I made this change to unify the way union types are represented, so users writing introspection code don’t have to care about two kinds of unions. The model that is now in 3.14 means that introspection is simpler and users don’t have to reach to private classes like _UnionGenericAlias.

It is interesting that @AlexWaygood made a similar argument to you in the original PR that merged Union and UnionType (gh-105499: Merge typing.Union and types.UnionType by JelleZijlstra · Pull Request #105511 · python/cpython · GitHub). You can read it, he used different words, and may be more convincing.

Two kind of unions are types.UnionType and typing._UnionGenericAlias.

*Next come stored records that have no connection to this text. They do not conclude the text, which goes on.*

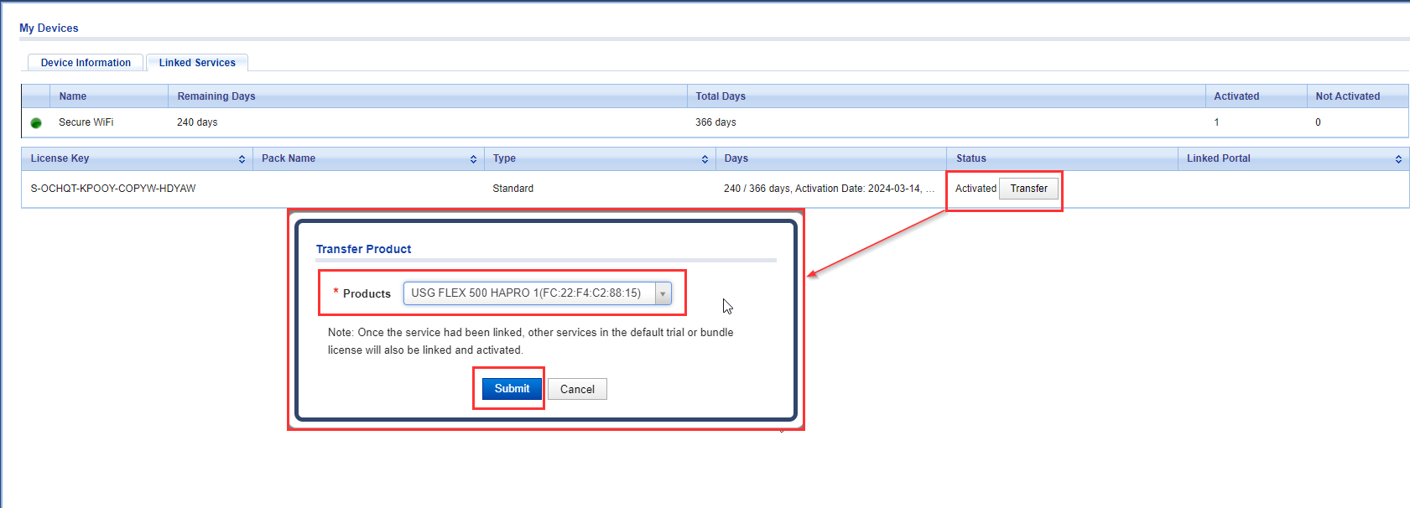Open the Linked Services tab
The image size is (1410, 508).
click(197, 63)
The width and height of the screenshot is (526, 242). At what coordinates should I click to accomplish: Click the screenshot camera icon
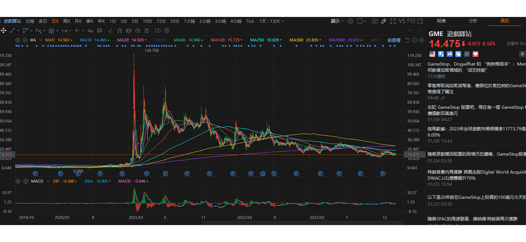[375, 21]
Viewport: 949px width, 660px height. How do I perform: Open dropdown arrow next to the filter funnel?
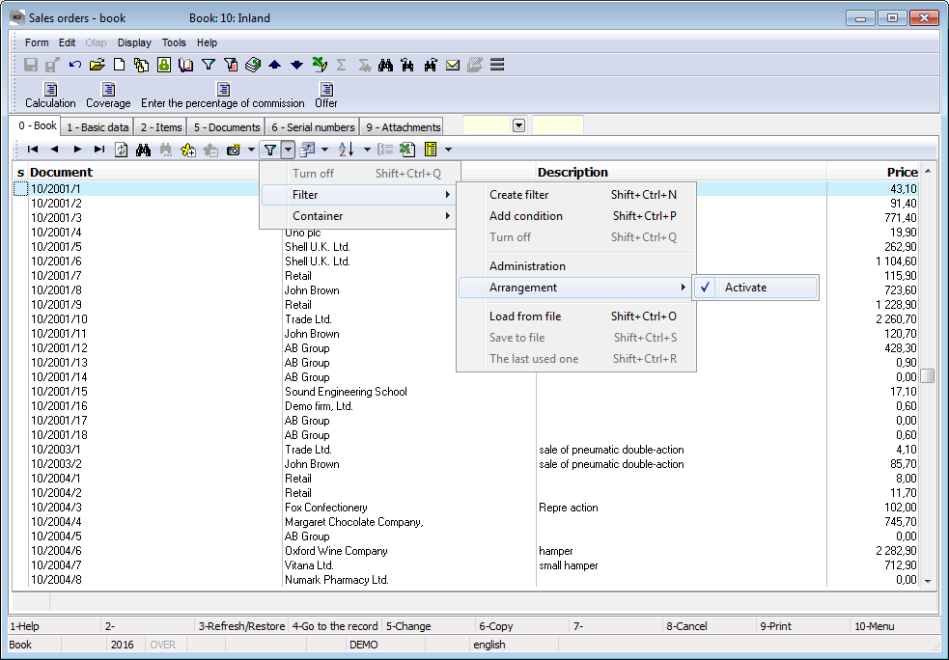(x=288, y=150)
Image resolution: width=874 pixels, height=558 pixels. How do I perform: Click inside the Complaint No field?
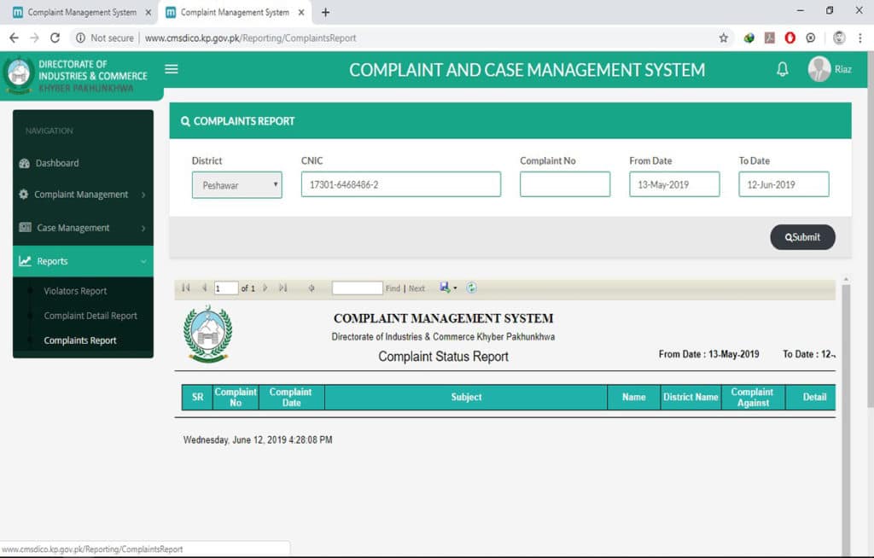pos(565,183)
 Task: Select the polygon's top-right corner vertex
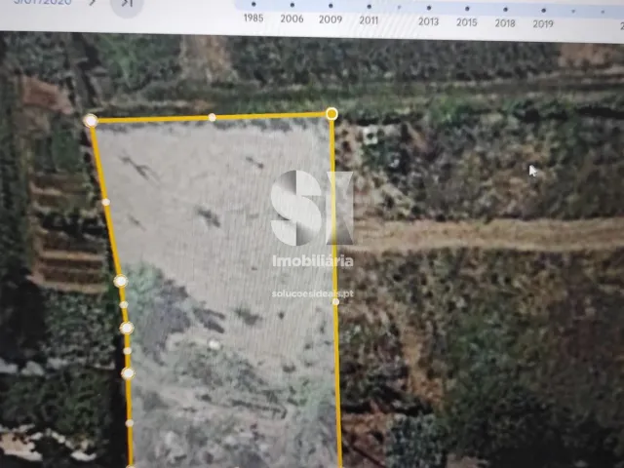[x=332, y=114]
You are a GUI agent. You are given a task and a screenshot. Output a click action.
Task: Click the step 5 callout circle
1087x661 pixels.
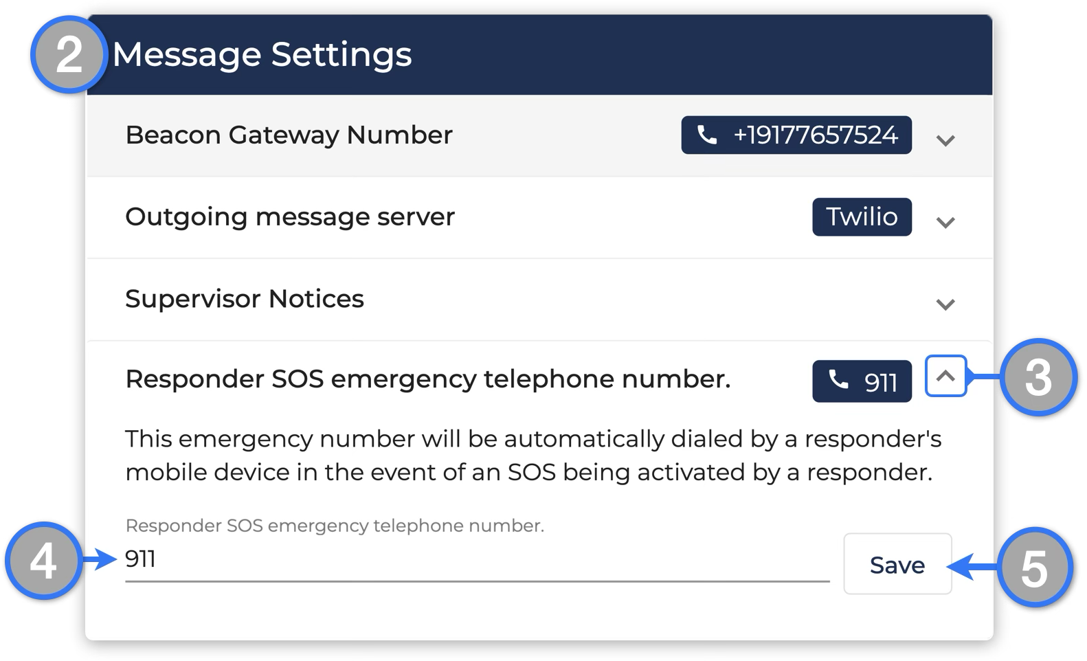click(x=1034, y=568)
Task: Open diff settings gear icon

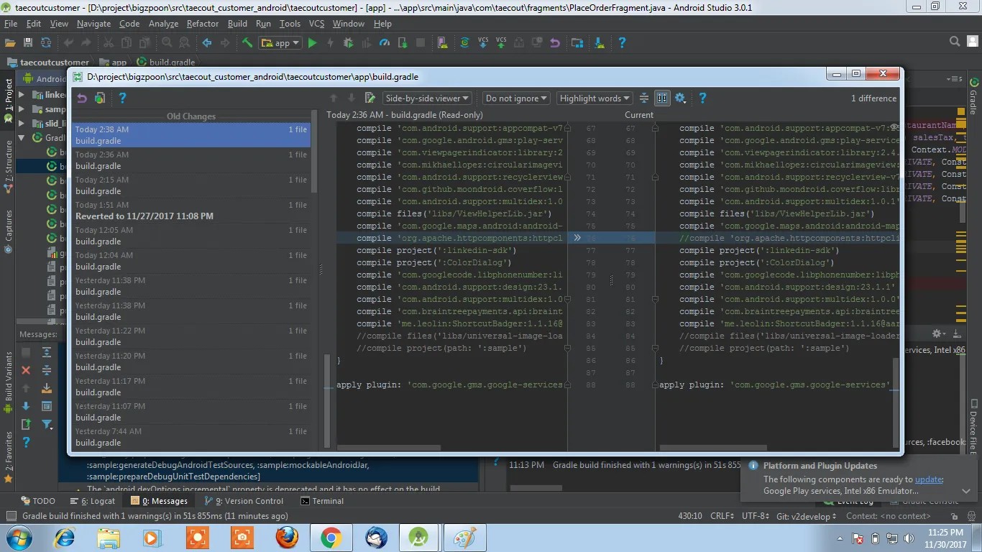Action: (x=680, y=98)
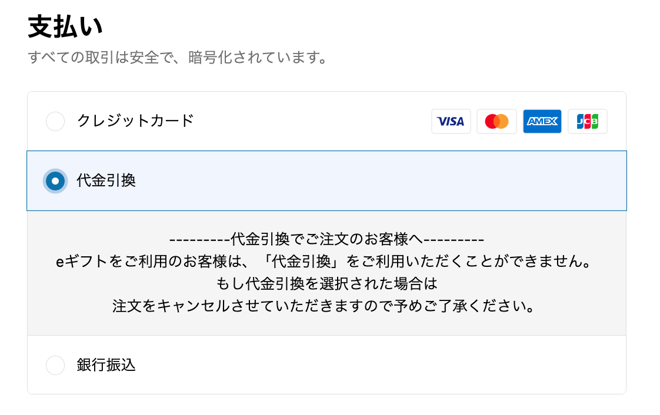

Two kinds of aliases are types.GenericAlias and typing._GenericAlias. typing.Union is not a kind of union, it is a special form to create a union. Many efforts was spent to ensure that special forms are distinct from classes. Other problem is that types.UnionType is not a generic class, so it should not be suscriptable, and that implementing subscription with different semantic than for all other generic classes is bad (it may even be forbidden by one of PEPs).

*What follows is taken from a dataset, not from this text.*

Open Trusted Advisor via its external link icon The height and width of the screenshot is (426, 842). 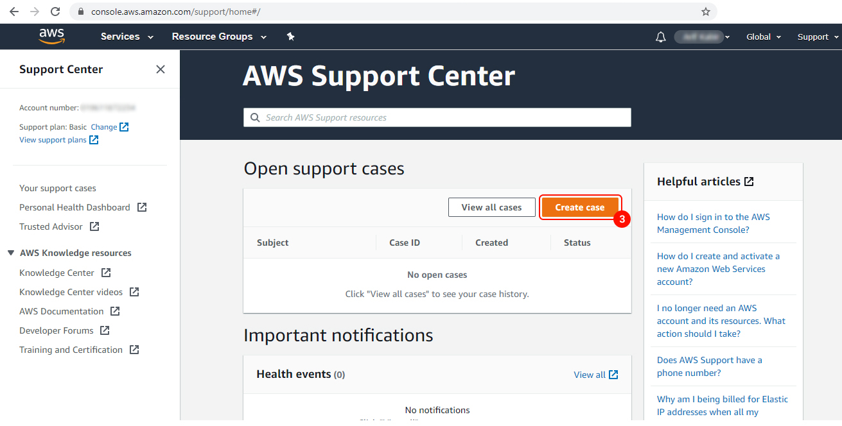point(94,226)
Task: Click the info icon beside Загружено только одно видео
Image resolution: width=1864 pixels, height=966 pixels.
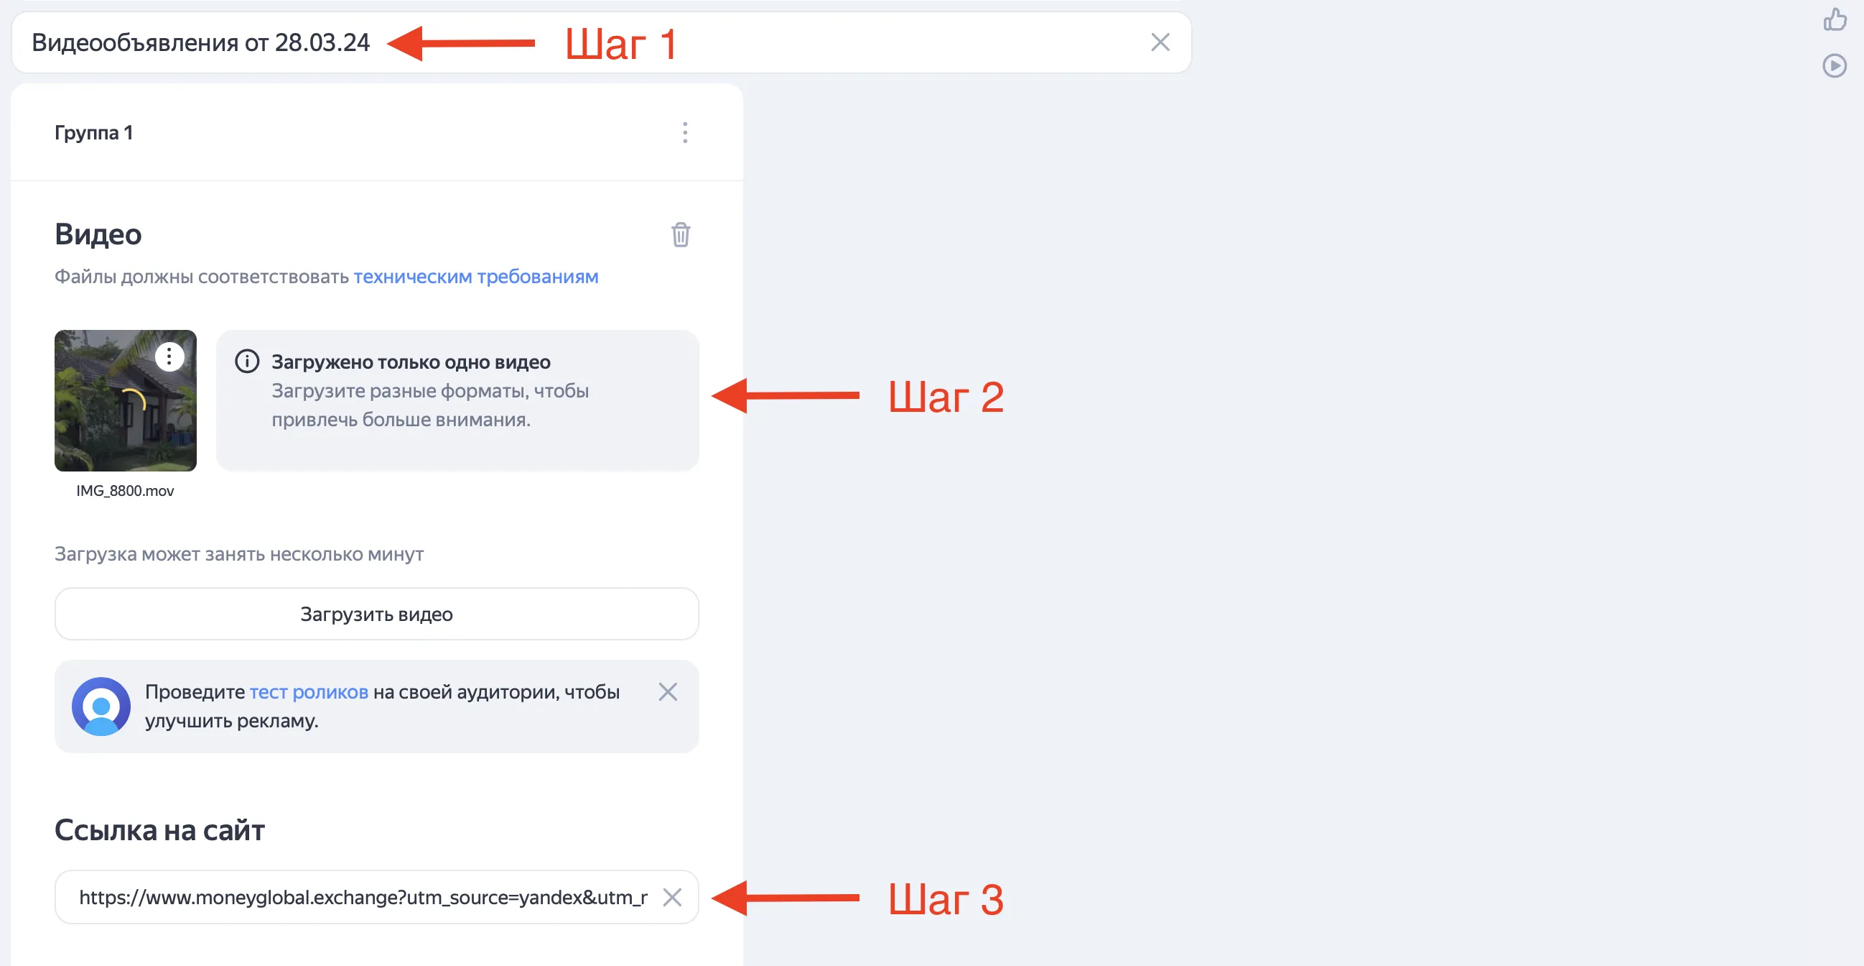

I initially thought that partial reversion may be enough, but after refreshing my memory while writing the above post, I think that complete reversion will be safer. Then we can return to initial plan of gradual changes. The first step iss to make typing._GenericAlias a subclass of types.GenericAlias and typing._UnionGenericAlias a subclass of types.UnionType. This will allow users to use public names for type checks. But there are some obstacles on that way, so this may take a time. Then we may need to deprecate some methods of typing._GenericAlias and typing._UnionGenericAlias. Finally, we will be able to remove typing._GenericAlias and typing._UnionGenericAlias.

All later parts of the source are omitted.